Task requirements: Under this line is a listing; return exactly the lines starting at the one with "For every named target in this 360×780" and running down to the one with "Versand und Zahlung (59, 2358)", and leave out its pictures.

Record excerpts:
******************************
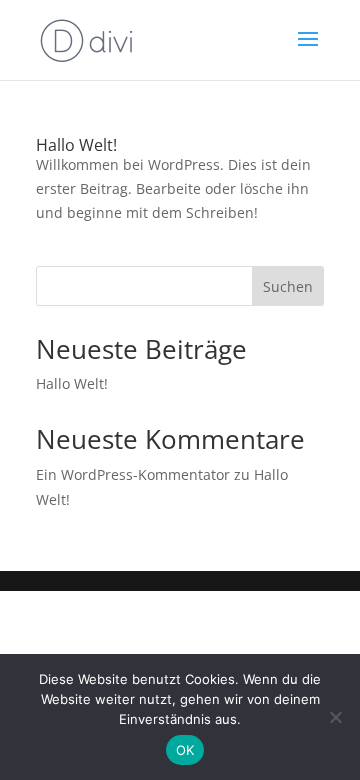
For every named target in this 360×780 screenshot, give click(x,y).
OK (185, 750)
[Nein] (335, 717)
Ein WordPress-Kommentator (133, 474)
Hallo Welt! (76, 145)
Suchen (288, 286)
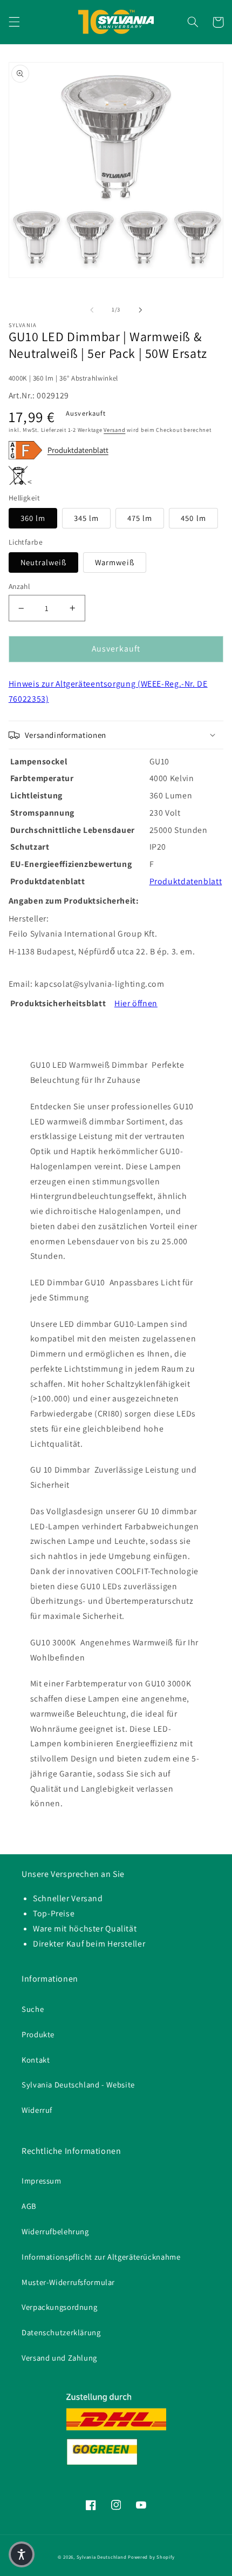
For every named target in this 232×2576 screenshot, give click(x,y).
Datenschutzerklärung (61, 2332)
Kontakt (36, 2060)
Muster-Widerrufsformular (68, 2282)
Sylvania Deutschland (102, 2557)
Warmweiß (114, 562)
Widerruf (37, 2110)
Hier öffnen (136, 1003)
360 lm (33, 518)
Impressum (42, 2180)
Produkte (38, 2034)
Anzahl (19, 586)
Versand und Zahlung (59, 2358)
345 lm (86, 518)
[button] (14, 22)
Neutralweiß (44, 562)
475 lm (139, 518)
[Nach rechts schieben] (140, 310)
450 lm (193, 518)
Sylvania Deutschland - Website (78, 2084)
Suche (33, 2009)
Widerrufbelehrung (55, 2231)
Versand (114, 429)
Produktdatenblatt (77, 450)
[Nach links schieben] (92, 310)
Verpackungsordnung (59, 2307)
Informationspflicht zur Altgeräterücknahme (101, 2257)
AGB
******************************
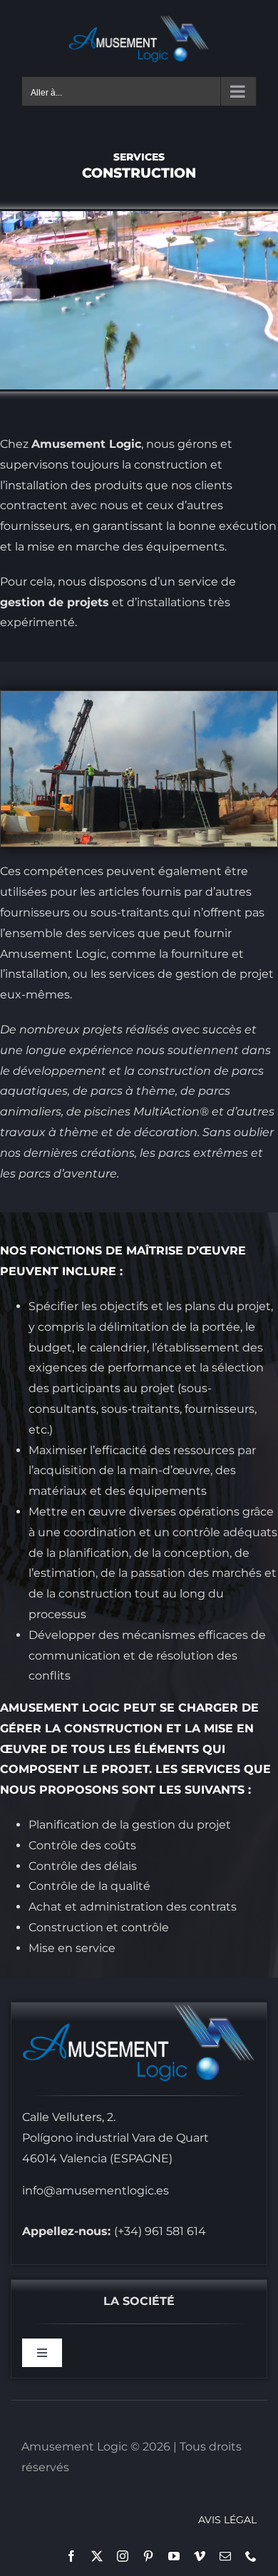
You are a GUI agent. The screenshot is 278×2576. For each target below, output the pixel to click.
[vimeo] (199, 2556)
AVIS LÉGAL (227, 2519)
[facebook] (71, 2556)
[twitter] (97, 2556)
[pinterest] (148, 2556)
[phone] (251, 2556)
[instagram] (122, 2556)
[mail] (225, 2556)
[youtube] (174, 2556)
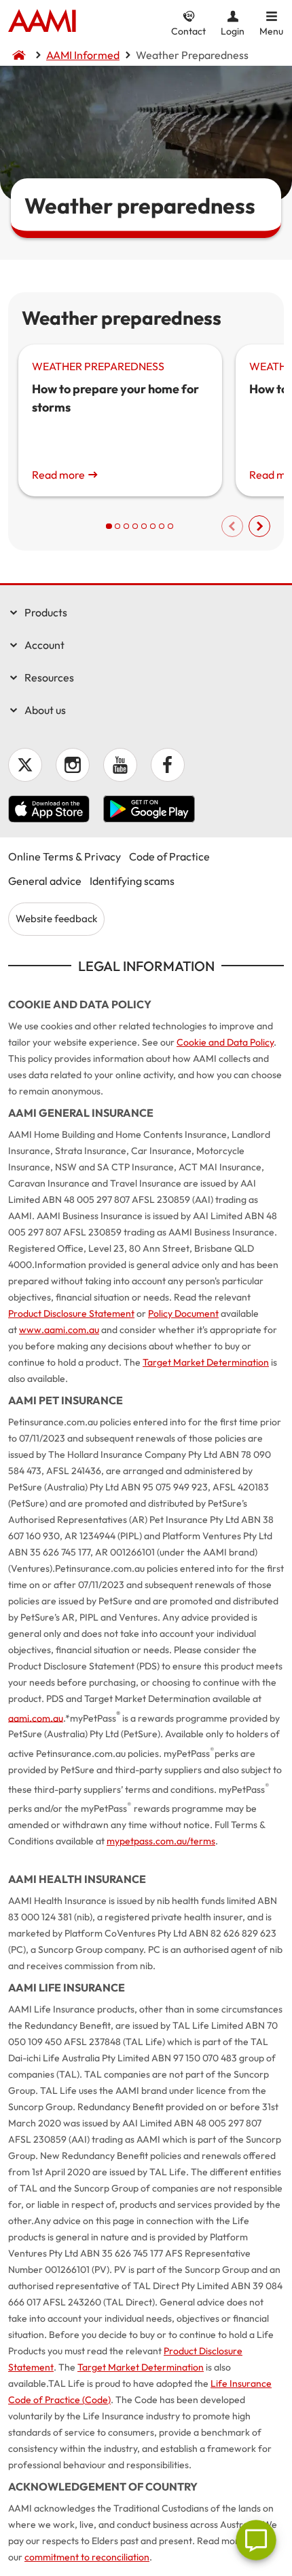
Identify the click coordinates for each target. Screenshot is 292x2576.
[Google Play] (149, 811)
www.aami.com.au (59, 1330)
******************************
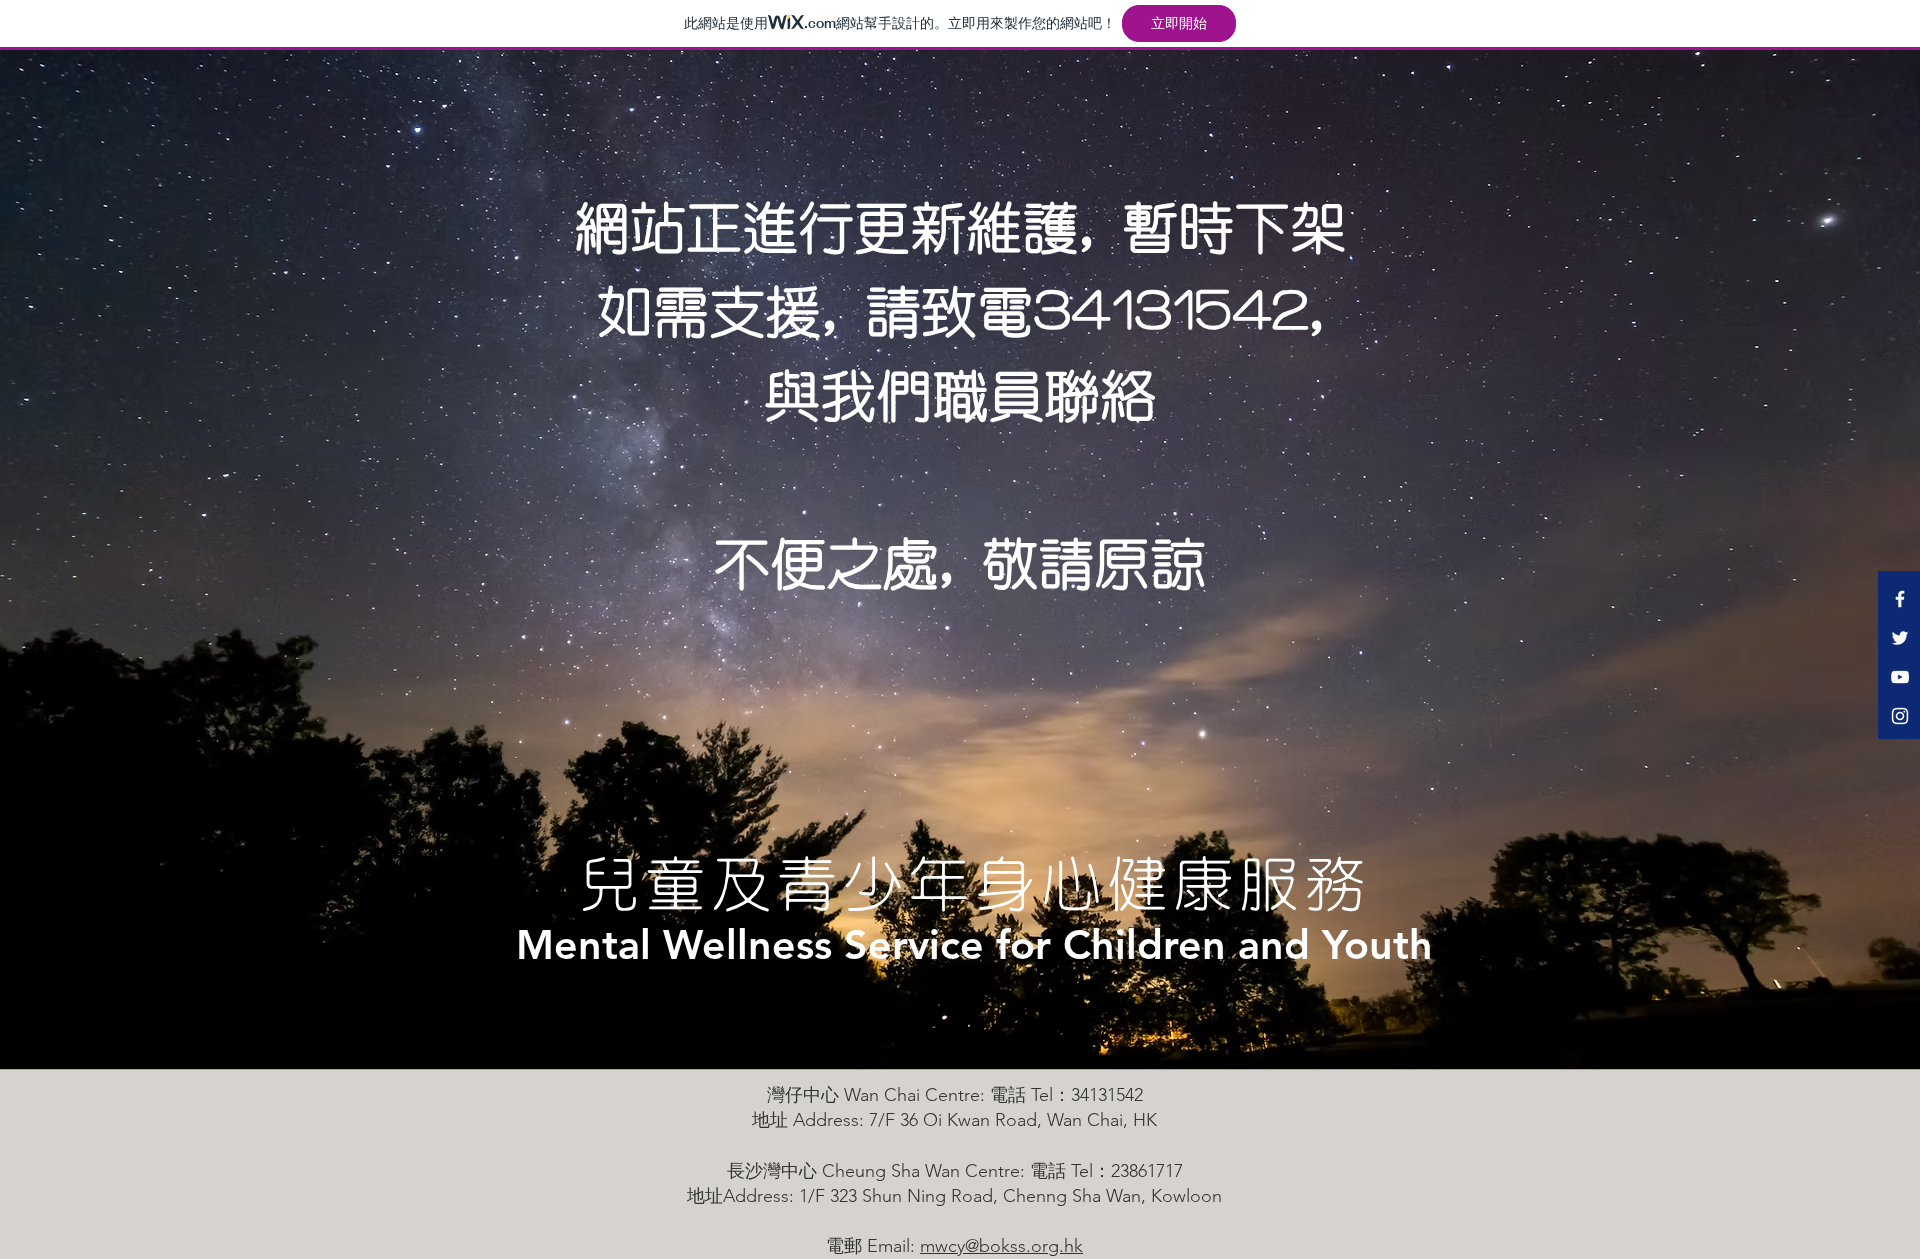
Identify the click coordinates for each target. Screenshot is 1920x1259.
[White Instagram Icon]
******************************
Answer below:
For every named target in this 360×780 screenshot, give click(x,y).
OK (185, 750)
[Nein] (335, 717)
Ein WordPress-Kommentator (133, 474)
Hallo Welt! (76, 145)
Suchen (288, 286)
For every named target in this 232×2576 screenshot, give click(x,y).
Datenschutzerklärung (61, 2332)
Kontakt (36, 2060)
Muster-Widerrufsformular (68, 2282)
Sylvania Deutschland (102, 2557)
Warmweiß (114, 562)
Widerruf (37, 2110)
Hier öffnen (136, 1003)
360 lm (33, 518)
Impressum (42, 2180)
Produkte (38, 2034)
Anzahl (19, 586)
Versand und Zahlung (59, 2358)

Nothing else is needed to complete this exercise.